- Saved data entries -
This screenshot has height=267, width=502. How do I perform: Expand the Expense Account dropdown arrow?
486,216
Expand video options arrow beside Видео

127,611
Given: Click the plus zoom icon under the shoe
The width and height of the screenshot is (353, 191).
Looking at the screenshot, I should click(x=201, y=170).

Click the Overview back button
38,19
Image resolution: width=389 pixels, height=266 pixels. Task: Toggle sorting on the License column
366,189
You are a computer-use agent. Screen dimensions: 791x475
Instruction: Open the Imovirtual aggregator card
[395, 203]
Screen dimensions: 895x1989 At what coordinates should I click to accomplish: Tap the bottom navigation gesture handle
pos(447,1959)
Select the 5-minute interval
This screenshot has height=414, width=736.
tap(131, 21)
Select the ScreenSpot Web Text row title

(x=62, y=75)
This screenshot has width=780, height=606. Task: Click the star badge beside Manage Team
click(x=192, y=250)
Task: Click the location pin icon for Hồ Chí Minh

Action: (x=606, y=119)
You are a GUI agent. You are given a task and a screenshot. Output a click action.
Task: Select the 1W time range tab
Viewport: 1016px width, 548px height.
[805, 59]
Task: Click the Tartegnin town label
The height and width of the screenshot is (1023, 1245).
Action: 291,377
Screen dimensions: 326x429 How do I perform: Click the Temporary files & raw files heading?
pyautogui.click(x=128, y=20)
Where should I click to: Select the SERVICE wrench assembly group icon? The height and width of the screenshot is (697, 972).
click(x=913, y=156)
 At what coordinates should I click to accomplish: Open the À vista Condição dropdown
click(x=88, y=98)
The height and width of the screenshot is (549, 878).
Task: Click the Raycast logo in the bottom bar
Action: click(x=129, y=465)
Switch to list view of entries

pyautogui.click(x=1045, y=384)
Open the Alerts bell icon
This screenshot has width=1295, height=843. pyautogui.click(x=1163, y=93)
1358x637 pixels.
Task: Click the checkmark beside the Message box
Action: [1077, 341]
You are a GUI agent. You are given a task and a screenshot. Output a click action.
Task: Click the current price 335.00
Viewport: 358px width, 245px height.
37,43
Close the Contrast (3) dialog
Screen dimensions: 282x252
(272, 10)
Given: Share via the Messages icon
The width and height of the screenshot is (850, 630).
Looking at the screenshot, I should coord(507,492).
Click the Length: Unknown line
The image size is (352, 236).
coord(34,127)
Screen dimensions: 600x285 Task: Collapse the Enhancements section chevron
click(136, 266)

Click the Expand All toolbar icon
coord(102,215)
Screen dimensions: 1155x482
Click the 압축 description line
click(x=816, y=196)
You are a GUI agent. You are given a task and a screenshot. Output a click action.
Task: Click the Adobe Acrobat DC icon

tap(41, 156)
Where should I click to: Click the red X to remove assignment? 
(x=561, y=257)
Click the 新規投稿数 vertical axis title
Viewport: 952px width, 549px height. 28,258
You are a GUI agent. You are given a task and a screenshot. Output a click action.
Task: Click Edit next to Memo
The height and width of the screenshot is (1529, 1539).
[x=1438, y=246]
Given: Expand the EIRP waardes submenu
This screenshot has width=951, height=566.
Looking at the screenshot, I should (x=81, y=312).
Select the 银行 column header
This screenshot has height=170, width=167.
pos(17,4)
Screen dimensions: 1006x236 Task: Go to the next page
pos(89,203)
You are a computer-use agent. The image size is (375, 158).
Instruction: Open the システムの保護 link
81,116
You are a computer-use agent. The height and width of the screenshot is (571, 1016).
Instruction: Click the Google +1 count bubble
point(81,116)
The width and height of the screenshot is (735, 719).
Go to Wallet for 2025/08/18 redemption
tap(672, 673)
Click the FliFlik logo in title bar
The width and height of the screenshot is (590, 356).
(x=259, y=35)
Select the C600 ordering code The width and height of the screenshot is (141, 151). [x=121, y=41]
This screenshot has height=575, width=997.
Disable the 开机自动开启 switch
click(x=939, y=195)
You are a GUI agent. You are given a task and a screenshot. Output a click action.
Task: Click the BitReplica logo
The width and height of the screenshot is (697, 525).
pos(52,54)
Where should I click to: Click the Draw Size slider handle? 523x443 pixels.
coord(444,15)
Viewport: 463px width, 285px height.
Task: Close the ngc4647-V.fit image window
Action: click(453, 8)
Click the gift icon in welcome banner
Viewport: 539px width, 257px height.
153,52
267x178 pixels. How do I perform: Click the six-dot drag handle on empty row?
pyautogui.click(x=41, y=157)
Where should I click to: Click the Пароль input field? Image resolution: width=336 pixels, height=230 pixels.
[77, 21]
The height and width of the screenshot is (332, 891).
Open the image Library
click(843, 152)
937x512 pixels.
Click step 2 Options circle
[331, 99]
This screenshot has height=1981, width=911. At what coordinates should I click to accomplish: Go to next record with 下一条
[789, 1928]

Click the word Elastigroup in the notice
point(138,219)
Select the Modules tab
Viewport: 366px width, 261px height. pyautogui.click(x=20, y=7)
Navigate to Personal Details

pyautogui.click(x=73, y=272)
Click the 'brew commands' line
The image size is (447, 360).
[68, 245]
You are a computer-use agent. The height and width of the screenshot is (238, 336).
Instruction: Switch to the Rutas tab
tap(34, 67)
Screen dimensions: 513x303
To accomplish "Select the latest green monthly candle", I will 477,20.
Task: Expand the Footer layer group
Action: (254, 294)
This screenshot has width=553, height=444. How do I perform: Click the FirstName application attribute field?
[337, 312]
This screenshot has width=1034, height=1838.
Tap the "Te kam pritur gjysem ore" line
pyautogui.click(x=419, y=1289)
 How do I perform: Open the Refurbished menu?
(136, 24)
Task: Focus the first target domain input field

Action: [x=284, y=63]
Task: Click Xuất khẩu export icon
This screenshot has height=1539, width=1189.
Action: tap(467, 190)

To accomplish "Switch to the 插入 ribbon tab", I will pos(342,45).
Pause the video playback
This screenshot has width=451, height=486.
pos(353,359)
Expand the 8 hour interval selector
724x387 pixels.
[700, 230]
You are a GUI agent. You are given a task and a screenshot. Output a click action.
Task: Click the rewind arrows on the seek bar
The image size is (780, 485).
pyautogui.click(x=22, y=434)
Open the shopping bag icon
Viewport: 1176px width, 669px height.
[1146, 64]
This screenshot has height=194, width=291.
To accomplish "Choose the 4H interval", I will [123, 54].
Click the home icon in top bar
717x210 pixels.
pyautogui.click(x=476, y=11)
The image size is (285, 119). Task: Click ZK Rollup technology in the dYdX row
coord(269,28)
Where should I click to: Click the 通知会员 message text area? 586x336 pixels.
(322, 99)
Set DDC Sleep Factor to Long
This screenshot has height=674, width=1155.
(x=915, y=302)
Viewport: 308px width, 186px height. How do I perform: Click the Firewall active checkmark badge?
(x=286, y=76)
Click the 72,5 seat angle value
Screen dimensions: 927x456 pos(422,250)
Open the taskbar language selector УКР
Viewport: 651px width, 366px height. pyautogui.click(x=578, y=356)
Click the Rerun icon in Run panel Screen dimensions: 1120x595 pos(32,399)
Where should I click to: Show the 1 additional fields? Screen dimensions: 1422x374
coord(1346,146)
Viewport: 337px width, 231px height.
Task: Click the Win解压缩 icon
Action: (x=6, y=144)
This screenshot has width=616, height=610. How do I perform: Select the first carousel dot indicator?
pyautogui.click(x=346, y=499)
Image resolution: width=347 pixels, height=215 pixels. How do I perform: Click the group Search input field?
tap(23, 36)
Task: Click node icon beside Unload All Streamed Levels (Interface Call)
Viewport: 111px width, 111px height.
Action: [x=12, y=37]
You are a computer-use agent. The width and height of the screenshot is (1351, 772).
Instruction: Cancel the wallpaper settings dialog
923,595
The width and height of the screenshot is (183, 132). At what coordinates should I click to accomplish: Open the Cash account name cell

- WORK INSTRUCTION -
For this exercise, repeat exactly the lines of the data above from the one with "Screen dimensions: 1155x482" down to the one with "Task: Click Edit next to Memo", both end lines included.

- WRITTEN ANSWER -
Screen dimensions: 1155x482
Click the 압축 description line
click(x=816, y=196)
You are a GUI agent. You are given a task and a screenshot. Output a click action.
Task: Click the Adobe Acrobat DC icon

tap(41, 156)
Where should I click to: Click the red X to remove assignment? 
(x=561, y=257)
Click the 新規投稿数 vertical axis title
Viewport: 952px width, 549px height. 28,258
You are a GUI agent. You are given a task and a screenshot. Output a click action.
Task: Click Edit next to Memo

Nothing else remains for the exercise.